When his mates organised a barbecue as a meet-and-greet for his chosen girls, the whole city turned out to welcome them.

"Usually people from the country love their towns and don'privately suppose to mean why anyone else doesn't love them life of the class who well," says Devon, who is the president of the local Landcare group, coaches under-16 football and is a subordinate part of the Country Fire Authority, lake and ski club.

"Usually if you say to a woman you're from the country they think it's boring and there'sitting bagatelle to do there.

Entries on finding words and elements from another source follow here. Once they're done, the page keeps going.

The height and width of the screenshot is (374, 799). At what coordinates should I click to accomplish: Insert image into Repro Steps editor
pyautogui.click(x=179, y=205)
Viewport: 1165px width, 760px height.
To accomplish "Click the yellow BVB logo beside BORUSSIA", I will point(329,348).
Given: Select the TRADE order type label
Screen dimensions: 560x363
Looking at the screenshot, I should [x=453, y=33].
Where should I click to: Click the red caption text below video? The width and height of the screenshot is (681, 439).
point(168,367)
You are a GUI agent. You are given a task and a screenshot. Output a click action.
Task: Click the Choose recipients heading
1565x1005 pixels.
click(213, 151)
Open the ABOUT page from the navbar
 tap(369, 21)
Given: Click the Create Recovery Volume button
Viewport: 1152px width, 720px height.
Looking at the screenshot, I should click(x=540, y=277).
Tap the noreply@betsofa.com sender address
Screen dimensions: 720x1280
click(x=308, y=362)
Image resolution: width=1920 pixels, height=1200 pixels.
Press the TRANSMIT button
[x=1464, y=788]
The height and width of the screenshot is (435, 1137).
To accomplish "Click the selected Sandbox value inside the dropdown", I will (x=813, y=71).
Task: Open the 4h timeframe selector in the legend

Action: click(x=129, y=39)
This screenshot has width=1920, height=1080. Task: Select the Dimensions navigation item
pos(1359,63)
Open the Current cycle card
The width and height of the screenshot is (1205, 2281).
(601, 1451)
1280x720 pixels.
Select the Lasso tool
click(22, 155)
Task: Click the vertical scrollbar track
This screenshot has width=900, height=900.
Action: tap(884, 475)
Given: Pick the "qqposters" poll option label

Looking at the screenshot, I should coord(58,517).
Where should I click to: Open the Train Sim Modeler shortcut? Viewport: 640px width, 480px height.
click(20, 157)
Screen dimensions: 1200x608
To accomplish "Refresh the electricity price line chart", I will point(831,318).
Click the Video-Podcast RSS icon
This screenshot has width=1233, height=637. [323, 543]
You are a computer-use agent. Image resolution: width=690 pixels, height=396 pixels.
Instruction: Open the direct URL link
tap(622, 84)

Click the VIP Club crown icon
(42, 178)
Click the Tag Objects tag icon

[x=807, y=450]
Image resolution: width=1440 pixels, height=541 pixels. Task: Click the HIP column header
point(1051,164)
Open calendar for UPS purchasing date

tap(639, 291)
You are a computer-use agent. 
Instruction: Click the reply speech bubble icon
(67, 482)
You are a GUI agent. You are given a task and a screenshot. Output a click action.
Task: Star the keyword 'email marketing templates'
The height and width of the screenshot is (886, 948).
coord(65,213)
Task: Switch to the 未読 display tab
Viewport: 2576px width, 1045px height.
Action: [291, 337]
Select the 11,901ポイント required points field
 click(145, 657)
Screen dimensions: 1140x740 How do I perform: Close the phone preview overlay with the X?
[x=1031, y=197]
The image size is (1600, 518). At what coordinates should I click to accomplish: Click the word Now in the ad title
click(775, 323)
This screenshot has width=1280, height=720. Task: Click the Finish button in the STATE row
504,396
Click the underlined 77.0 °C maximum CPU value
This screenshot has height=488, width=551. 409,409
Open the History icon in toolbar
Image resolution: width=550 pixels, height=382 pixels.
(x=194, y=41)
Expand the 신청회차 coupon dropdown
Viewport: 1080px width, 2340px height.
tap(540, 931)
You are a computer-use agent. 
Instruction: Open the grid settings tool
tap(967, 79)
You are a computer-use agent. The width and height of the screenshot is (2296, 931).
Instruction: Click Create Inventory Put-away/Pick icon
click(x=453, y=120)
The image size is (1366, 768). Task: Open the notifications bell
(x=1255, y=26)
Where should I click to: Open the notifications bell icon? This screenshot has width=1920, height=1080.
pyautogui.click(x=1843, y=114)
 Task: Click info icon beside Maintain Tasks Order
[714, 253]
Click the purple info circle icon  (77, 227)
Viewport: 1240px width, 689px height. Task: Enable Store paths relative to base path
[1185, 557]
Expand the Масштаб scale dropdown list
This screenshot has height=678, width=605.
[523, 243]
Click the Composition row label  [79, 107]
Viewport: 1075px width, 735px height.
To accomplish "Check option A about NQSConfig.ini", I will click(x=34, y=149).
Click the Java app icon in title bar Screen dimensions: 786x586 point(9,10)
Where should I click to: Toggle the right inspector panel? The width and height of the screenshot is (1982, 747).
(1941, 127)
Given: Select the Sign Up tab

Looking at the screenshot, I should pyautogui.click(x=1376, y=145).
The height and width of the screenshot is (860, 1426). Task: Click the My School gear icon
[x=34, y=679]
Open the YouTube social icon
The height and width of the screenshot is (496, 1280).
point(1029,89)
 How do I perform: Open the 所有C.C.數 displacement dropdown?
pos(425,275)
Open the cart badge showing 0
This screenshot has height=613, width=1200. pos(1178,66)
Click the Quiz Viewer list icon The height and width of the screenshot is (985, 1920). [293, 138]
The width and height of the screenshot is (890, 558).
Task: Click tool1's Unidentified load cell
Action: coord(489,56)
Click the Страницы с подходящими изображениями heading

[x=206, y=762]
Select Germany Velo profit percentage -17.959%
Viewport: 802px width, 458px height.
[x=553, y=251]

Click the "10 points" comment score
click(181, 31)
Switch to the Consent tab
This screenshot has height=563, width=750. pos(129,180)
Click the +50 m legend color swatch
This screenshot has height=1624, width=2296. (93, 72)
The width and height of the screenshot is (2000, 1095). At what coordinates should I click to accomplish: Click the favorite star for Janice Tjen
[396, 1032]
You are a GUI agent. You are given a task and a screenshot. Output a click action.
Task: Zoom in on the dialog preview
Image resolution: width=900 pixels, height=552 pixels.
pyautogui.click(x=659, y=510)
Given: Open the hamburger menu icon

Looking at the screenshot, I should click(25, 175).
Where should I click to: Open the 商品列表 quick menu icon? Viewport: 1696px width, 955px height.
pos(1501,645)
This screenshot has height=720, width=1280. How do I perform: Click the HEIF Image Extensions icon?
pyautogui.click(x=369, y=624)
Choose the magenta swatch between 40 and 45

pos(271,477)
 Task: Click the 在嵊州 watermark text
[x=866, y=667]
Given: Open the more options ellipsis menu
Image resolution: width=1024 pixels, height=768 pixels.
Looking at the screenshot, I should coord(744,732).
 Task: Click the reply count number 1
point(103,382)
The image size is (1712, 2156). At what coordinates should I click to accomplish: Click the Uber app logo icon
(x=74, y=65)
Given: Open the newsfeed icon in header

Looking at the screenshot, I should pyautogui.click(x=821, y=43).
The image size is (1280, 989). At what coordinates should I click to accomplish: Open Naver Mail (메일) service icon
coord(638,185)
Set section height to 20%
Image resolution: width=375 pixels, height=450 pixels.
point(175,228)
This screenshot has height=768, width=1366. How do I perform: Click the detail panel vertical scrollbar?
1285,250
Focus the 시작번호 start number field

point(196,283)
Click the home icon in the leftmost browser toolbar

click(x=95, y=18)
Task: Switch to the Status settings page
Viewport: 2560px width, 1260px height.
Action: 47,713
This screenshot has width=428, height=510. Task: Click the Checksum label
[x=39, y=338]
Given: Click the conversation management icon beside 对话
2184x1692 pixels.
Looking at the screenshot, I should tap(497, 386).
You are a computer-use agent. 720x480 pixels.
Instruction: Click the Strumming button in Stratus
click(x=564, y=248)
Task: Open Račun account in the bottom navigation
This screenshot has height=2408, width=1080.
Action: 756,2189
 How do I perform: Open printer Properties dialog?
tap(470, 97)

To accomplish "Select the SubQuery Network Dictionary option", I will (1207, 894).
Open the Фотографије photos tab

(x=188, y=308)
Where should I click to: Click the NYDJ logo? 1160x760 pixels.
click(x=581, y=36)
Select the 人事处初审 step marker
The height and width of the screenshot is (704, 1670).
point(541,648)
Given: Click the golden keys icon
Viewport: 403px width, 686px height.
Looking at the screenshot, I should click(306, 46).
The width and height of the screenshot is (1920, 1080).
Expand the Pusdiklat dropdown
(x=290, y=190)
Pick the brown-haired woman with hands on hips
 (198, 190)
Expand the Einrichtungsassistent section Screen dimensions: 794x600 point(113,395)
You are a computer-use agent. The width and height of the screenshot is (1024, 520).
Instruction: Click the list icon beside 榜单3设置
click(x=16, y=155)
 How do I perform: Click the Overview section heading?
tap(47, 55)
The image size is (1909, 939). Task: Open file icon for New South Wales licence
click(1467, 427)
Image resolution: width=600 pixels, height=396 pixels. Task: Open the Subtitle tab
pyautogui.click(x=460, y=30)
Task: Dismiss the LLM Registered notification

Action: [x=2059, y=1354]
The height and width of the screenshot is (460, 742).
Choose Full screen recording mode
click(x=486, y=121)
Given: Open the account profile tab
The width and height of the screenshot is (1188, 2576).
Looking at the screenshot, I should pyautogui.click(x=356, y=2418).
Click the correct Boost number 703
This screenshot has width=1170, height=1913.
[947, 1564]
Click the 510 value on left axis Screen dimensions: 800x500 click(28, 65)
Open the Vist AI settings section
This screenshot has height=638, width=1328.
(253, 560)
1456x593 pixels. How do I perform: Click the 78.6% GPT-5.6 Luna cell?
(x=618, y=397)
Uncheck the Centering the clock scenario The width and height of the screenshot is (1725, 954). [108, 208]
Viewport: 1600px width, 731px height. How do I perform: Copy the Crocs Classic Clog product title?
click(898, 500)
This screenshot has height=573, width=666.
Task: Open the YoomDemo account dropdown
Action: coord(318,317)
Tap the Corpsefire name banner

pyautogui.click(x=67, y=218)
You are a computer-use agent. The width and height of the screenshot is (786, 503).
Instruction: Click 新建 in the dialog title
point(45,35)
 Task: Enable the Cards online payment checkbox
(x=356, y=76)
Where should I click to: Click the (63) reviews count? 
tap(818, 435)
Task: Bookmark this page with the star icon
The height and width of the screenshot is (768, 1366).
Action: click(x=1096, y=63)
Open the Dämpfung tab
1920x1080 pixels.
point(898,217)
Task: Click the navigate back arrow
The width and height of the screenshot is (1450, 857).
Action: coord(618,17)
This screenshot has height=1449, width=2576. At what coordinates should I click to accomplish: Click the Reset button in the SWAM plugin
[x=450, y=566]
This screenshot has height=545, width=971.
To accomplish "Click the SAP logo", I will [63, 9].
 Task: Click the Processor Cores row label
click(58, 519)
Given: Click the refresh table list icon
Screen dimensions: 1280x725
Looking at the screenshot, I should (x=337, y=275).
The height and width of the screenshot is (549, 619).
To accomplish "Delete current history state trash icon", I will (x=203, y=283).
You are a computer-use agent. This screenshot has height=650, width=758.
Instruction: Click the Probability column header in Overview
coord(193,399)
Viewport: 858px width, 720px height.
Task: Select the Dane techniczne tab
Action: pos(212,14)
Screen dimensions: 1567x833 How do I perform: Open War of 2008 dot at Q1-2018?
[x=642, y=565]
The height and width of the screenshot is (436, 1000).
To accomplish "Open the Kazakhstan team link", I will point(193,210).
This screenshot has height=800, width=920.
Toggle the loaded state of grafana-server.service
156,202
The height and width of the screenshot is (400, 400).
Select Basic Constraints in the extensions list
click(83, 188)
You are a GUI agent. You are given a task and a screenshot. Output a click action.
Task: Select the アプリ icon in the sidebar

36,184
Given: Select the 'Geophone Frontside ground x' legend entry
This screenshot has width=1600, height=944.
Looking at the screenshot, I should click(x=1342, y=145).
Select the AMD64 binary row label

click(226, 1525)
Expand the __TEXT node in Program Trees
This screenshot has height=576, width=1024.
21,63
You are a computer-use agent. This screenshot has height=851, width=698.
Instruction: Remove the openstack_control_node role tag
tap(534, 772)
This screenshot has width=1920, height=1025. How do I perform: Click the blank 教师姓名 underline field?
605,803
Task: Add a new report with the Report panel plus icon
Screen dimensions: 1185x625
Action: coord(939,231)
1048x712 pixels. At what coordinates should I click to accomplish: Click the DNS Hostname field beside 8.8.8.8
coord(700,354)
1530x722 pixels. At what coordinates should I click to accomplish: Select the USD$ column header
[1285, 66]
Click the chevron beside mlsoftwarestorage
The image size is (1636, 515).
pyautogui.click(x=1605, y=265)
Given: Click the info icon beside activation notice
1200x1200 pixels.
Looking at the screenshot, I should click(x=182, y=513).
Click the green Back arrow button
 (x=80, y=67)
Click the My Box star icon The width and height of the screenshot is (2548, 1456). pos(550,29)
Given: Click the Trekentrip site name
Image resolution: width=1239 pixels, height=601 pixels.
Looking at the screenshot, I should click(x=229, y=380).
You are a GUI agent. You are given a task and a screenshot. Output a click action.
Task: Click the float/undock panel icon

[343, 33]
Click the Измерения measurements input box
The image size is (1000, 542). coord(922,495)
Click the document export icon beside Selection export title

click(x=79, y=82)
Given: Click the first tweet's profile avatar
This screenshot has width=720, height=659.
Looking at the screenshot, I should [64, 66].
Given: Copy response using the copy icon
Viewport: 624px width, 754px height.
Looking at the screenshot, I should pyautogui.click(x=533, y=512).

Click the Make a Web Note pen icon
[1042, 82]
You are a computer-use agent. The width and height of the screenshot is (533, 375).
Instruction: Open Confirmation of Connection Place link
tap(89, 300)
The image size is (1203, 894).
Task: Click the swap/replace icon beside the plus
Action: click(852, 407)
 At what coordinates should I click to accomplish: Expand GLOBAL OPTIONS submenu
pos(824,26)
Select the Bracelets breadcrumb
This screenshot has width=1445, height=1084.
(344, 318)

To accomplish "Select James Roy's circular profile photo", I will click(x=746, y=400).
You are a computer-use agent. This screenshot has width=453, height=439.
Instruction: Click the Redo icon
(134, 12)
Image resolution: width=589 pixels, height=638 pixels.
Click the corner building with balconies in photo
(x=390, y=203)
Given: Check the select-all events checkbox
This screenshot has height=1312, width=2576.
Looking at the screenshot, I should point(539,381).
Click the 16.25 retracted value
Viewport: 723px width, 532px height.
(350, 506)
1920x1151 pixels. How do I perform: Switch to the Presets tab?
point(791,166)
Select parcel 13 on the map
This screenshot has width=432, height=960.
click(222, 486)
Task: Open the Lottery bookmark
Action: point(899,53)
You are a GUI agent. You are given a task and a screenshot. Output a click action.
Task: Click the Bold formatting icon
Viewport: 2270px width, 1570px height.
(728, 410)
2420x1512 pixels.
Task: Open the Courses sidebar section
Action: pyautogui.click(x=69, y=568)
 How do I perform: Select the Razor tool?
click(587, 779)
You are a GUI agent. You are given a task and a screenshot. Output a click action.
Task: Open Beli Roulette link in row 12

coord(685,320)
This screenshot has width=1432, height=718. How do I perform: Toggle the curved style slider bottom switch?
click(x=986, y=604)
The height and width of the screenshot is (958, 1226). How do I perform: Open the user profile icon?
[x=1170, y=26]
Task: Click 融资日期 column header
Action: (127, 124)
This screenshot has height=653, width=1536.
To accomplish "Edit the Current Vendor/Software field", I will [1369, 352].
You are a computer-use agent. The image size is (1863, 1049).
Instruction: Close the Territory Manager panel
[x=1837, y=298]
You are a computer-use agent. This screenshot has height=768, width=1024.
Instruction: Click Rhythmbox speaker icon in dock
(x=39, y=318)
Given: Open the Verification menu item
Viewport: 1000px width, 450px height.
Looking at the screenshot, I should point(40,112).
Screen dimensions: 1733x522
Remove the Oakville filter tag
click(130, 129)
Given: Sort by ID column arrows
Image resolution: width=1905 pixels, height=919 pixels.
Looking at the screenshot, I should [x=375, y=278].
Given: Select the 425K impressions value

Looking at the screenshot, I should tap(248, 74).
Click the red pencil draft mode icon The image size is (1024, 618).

"But we had an absolute ball on the farm. The biggest thing the girls kept saying to me was in what plight friendly Hopetoun was and how polite the populace were. I saw this taken in the character of my betide to show how awesome my town is."

Devon says far from limited mates  ribbing him, he'sitting had nothing unless support from the community, whose main shopping strip appears in the decisive weeks of the series.

"The support from the town has been ridiculously unbelievable," he says.

Devon - who has even had a stint at modelling for a Horsham notice - says while he'session had his share of watch from the fairer sex, most Hopetoun girls abandon their rustic roots for the bright lungs of the incorporated town, while city girls have prejudices about unrefined lads.

His last signifying relationship was sum of two units years ago which lasted 18 months - it perfect for the girl didn't inadequacy to live in Hopetoun.

"As presently as they liberty school, as there's no university in Hopetoun, they all endure absent," Devon says.

"I'm tolerably jealous when it comes to walking up to a girl. I wouldn't do it. I suppose the show has made greater quantity more assured, but I inert wouldn't footpath up to a young unmarried woman."

He says his best aforethought for any one nation singles looking for love is to "not sustain at home-born".

"You've got to get out there. There's someone out in that place on this account that everyone," he says.

Lucky because of Devon he was raised with brace sisters  and had no problems on how to treat his guests or any difficulties having the fairer sex stay at his household.

Before appearing in the series, he admits he'd only watched The Farmer Wants A Wife fleetingly.

"I slip on't be on the watch TV much and I thought it was a bit of a joke at the start. I'd none pick myself for being put on the make known," he says.

While his experience was a positive undivided, he says he wouldn't make acceptable it to every country schoolboy or lass. "I definitely wouldn't recommend it for the sake of everyone. Some of the other farmers positively didn't enjoy it because they weren't confident declamation," Devon says.

"They (the producers) look closely into your private life quite a piece and seek information regarding some weighty questions. It's not for everyone but I slip on't regret it at all. It wasn't a fidget to me. It really is an experience of a lifetime."

    MEET THE FARMERS
  • Farmer Devon, 25
    Cropping, wheat, barley, lupin, rye, oats and peas, on 1821ha
  • Farmer Nathan, 26
    Runs cattle on 566,500ha
  • Farmer Charlie, 25
    Sheep and dumb beasts, on 2428ha
  • Farmer Shaun, 31
    Sheep and crops, without ceasing 3035ha
  • Farmer Becky, 34
    Cattle and sheep, on 404686ha
  • Farmer Jamie, 39
    Pearls, in 4856ha of water
  • The Farmer Wants A Wife starts tonight at 8.30pm on Channel 9.